Germinal mutations among patients with breast cancer in Colombia: is BRCA3 coming?

Abstract

Purpose: Breast cancer is the most common type of cancer in women and accounts for 25% of all cancers worldwide. The mechanisms by which it develops include germline (generally inherited) and somatic mutations. There are six mutations with the highest incidence in the Colombian population, called the Colombia profile, which is associated with the BRCA1 and BRCA2 genes. The aim of this study is to identify germline mutations in individuals with breast cancer, such as BRCA and other genes.

Methods: This study describes the frequency and type of variants in hereditary cancer genes associated with breast cancer detected by the next-generation sequencing of a panel of 111 hereditary cancer genes, including BRCA1 and BRCA2.
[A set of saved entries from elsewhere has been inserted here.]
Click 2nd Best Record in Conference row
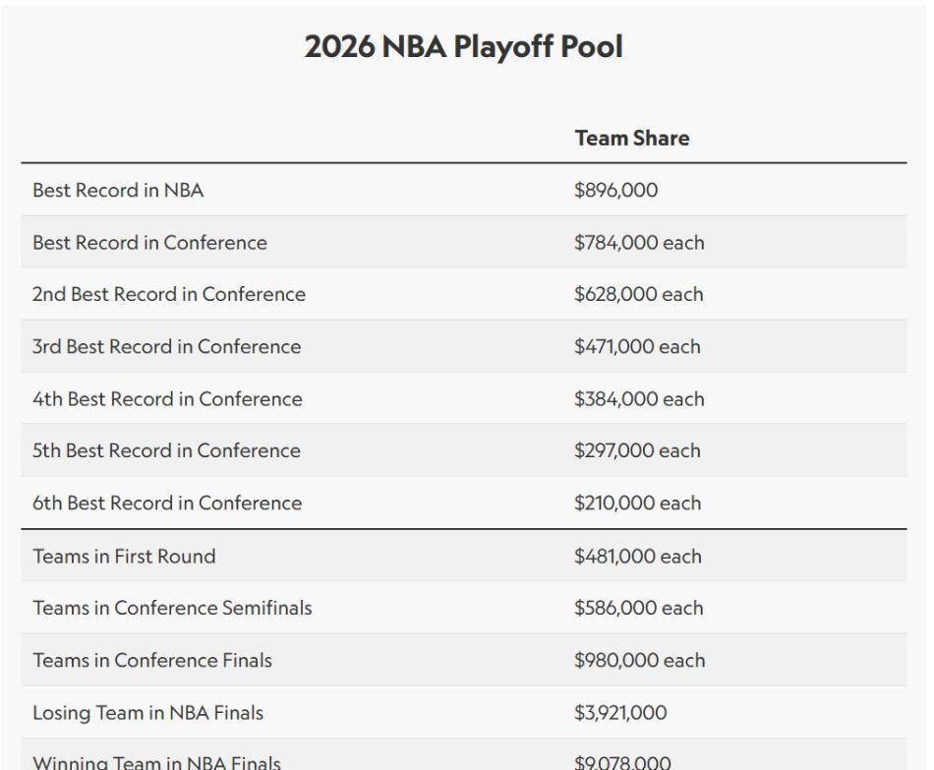 (463, 294)
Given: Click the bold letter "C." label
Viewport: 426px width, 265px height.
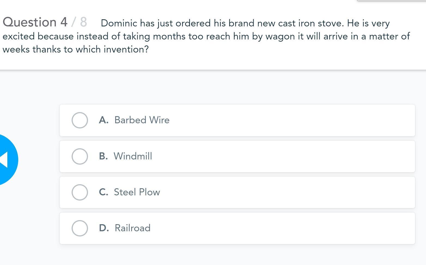Looking at the screenshot, I should tap(104, 192).
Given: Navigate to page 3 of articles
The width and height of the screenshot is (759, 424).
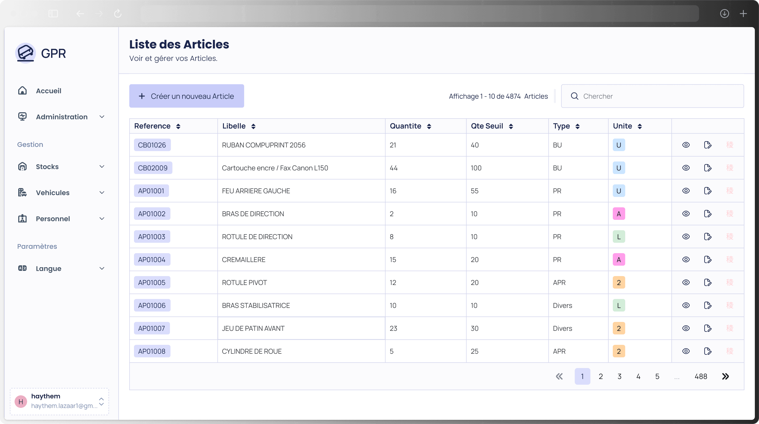Looking at the screenshot, I should [619, 376].
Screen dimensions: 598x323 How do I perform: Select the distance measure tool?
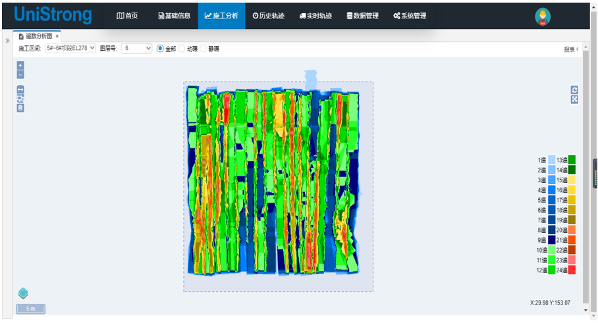click(20, 89)
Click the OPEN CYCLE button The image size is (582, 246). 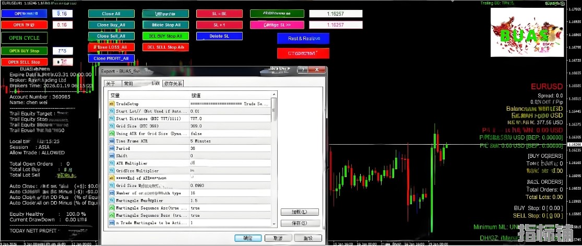pos(24,38)
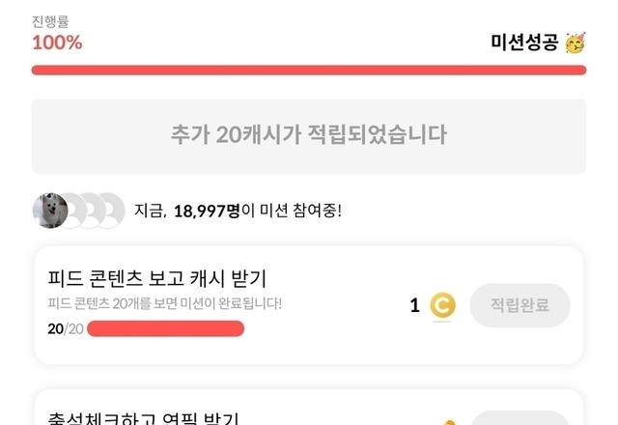This screenshot has height=425, width=618.
Task: Click the 18,997명 participant count
Action: (208, 210)
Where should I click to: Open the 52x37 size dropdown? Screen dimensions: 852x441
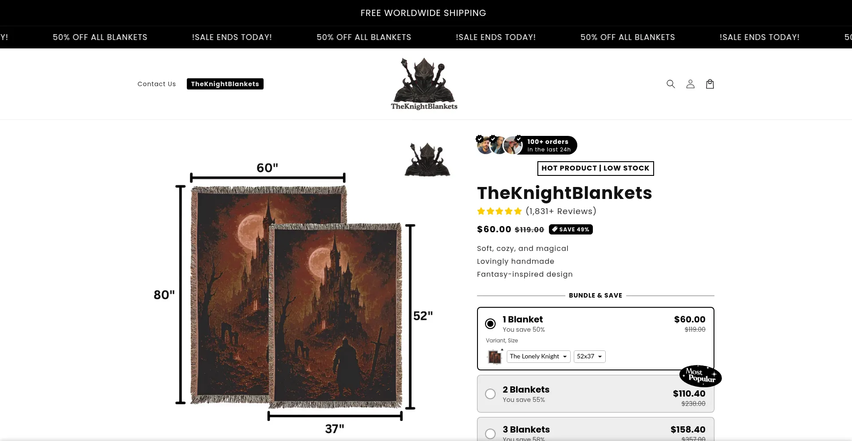589,357
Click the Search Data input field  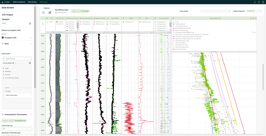(17, 58)
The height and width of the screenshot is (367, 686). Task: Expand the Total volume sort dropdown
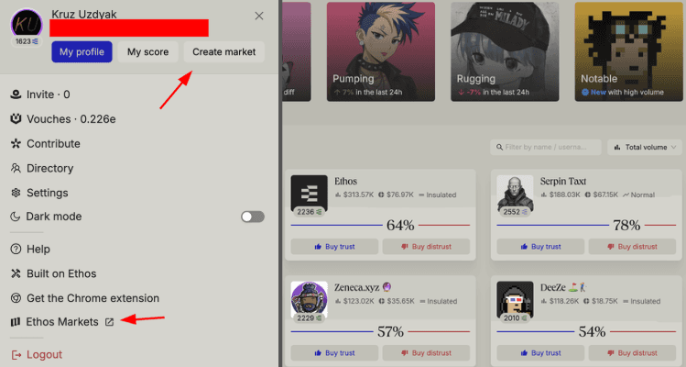click(x=645, y=148)
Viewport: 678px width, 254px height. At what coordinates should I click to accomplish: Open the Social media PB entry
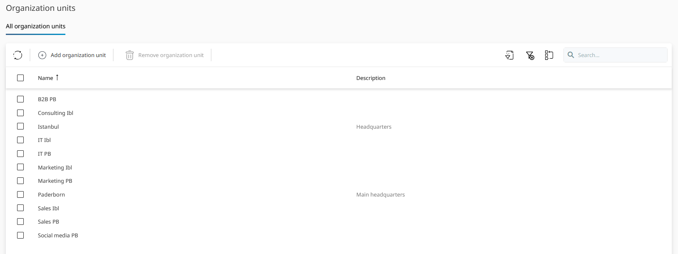[58, 235]
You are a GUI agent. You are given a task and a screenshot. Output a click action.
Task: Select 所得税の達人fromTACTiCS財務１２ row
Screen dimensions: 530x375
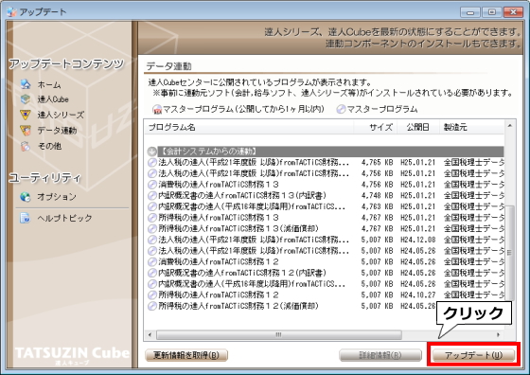pos(326,295)
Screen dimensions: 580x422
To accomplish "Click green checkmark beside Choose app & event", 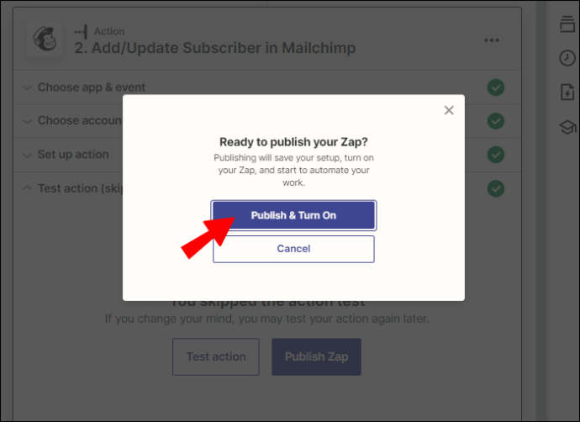I will 496,87.
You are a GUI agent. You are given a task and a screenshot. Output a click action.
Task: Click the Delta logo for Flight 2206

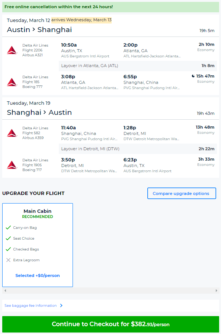pyautogui.click(x=12, y=50)
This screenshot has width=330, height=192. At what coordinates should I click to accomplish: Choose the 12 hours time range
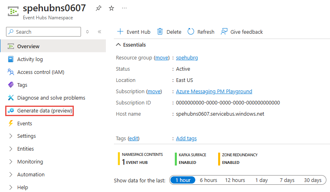pyautogui.click(x=235, y=180)
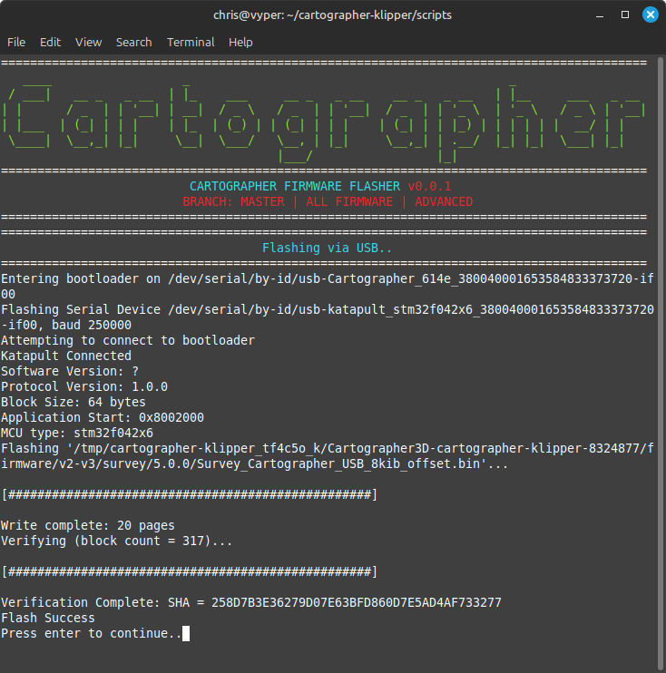Open the Help menu
The width and height of the screenshot is (666, 673).
pyautogui.click(x=240, y=43)
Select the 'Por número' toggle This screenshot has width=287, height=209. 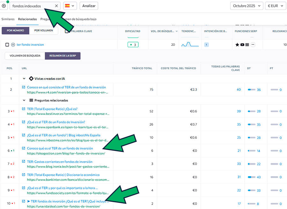click(x=15, y=31)
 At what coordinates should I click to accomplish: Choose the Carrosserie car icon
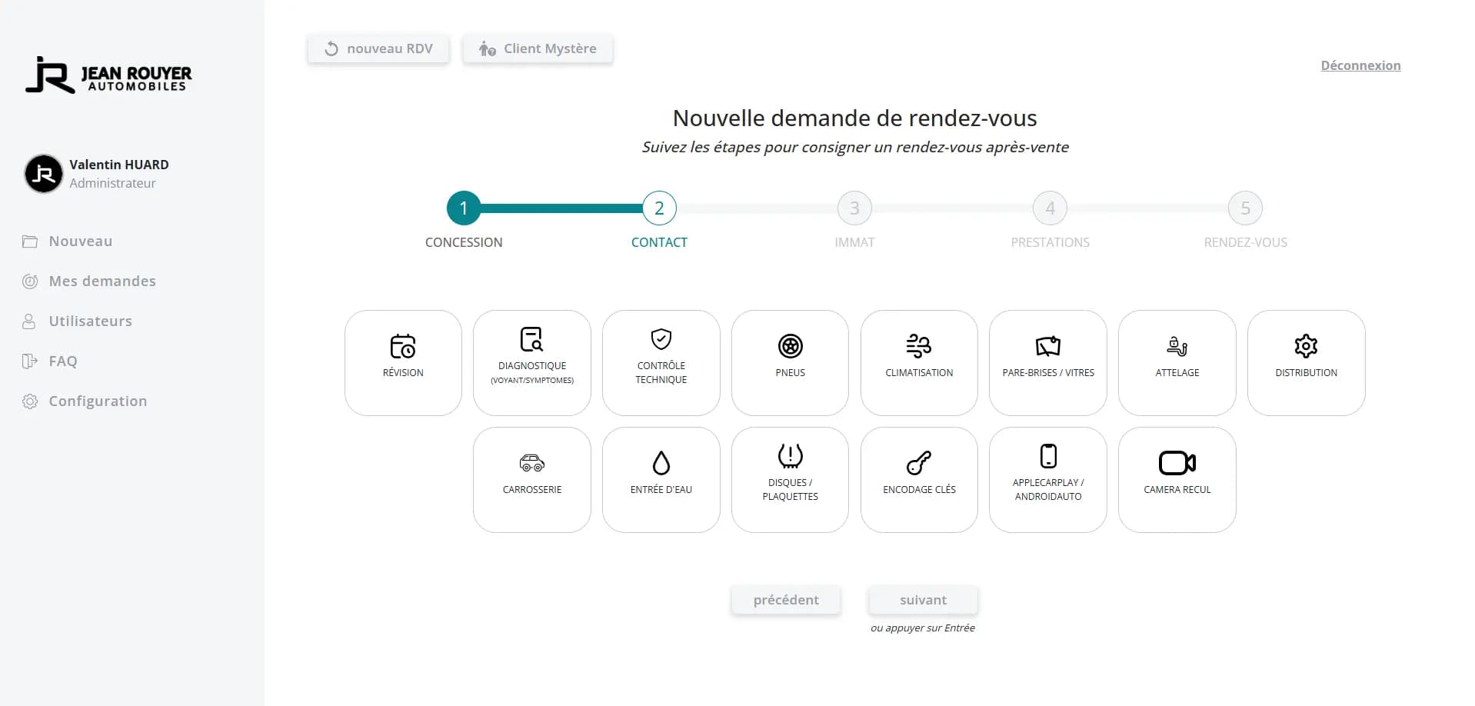click(531, 463)
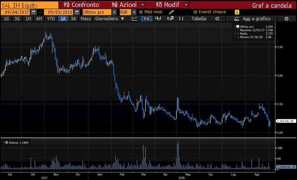Collapse panel with double chevron icon
The width and height of the screenshot is (297, 180).
(x=217, y=19)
Results: This analysis allowed the identification of variants associated with breast cancer in 307 patients from a population in southwestern Colombia, of which 19% had pathogenic and probably pathogenic mutations associated with hereditary cancer. According to the variant classification, it was found that the mutation frequency in BRCA1 was 17%, in BRCA2 was 14% and in the ATM gene was 12%; nevertheless, 57% of mutations were attributed to other genes such as MUTYH, FANCM, FANCA and TP53. Four patients were found to have the mutation c.3450delCAAG in the BRCA1 gene, which is included in the Colombia profile.

Conclusion: In summary, in the Colombian population, there is a great diversity of germline mutations in genes other than BRCA1 and BRCA2 that are associated with breast cancer. Studying mutations and variants of uncertain significance in ATM could improve understanding of how mutations in these genes contribute to cancer and whether ATM should be considered as BRCA3.